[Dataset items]
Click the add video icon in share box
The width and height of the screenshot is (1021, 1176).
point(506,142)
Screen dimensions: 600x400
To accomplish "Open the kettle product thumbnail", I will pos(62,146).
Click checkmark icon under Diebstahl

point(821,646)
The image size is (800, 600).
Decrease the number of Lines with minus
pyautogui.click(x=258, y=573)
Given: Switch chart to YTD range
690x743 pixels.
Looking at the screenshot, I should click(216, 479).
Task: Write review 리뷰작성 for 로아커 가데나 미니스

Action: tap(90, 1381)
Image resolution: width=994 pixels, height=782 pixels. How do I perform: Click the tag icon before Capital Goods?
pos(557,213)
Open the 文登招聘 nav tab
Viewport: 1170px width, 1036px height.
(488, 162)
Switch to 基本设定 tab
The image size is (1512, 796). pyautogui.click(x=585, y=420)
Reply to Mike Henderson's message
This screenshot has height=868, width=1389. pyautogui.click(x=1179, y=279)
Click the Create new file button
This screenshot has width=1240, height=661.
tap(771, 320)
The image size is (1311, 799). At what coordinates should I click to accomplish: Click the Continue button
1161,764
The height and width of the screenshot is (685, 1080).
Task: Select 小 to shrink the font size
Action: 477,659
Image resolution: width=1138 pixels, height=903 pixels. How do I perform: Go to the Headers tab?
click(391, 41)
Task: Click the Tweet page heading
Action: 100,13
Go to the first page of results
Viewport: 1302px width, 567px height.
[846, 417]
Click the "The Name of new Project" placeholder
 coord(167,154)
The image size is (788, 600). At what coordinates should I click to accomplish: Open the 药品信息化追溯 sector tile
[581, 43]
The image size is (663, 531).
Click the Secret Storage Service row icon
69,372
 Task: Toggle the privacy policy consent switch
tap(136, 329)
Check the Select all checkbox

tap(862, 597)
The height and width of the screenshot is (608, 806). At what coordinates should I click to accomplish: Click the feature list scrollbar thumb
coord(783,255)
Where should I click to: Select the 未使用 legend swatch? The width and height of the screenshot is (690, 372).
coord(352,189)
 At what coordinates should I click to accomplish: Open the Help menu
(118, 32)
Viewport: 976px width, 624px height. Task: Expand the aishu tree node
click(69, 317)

Task details: Start with the line that contains "At what coordinates should I click to accomplish: Open the Help", end with the last line of the entries, and please retype every line in that span exactly, with no others.

Finished exercise:
 At what coordinates should I click to accomplish: Open the Help menu
(118, 32)
Viewport: 976px width, 624px height. Task: Expand the aishu tree node
click(69, 317)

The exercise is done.